Data on locating visible targets:
## start

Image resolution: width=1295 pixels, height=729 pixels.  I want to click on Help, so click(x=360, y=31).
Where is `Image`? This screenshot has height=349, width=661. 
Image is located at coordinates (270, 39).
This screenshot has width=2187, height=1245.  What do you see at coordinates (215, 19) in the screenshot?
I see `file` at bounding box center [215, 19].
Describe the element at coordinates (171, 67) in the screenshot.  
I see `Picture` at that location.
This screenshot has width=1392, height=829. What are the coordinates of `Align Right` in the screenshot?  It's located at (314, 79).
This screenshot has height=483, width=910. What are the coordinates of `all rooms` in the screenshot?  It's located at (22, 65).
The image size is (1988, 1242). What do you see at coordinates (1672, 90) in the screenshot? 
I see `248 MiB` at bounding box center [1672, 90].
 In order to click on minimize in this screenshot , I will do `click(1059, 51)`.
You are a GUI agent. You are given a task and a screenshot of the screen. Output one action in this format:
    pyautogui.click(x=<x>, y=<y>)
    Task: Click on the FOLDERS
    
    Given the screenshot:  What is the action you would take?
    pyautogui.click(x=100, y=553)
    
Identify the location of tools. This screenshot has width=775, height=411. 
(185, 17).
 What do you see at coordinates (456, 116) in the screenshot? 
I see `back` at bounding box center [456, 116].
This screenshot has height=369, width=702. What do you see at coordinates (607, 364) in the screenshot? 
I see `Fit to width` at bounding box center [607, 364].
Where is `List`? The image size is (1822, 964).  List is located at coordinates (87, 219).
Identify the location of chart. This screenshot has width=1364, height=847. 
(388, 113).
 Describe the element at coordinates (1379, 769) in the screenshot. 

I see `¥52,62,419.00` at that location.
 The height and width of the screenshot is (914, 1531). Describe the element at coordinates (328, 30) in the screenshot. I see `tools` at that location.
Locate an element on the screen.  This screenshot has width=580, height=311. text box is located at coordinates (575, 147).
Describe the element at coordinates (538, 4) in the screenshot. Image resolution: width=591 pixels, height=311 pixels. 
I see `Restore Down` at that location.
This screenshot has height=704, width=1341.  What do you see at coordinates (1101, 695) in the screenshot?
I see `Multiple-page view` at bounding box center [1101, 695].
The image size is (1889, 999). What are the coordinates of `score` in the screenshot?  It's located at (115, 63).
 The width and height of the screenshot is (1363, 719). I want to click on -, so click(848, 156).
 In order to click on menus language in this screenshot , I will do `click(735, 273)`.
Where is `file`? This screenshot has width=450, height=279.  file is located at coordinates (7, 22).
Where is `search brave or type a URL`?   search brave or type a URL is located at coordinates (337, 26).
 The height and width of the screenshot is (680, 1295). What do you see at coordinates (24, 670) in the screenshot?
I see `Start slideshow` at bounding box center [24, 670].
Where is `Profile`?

## end

Requirements. In the data above, identify every line that contains the string "pixels" with matching case, and copy each of those lines.

Exercise result.
Image resolution: width=1295 pixels, height=729 pixels.  I want to click on Help, so click(x=360, y=31).
Describe the element at coordinates (538, 4) in the screenshot. Image resolution: width=591 pixels, height=311 pixels. 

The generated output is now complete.